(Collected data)
- - - - - - -

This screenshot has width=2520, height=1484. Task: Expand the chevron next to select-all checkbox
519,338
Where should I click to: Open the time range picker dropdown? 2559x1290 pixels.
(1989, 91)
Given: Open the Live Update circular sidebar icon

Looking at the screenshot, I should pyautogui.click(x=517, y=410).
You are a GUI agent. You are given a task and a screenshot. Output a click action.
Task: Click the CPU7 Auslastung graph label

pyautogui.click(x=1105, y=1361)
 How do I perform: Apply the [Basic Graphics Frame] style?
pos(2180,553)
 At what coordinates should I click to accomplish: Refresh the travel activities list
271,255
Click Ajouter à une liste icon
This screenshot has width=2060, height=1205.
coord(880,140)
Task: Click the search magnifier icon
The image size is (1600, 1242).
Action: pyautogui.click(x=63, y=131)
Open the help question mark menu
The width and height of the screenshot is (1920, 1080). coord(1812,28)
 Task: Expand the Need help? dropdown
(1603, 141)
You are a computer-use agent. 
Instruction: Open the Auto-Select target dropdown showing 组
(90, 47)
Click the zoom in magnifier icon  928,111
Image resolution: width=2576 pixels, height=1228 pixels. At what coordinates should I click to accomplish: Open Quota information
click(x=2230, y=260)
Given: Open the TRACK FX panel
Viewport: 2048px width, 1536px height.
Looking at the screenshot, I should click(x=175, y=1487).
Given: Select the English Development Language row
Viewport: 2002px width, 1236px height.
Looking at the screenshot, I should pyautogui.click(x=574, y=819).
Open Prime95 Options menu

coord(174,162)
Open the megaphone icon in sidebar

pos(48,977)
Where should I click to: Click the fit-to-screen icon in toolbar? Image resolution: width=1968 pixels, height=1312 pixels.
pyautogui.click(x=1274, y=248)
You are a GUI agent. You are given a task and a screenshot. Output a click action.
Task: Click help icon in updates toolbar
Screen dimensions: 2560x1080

- - - - - - -

Check each line above for the string "magnifier" and copy every line that has it.

_Exercise result_:
Task: Click the search magnifier icon
Click the zoom in magnifier icon  928,111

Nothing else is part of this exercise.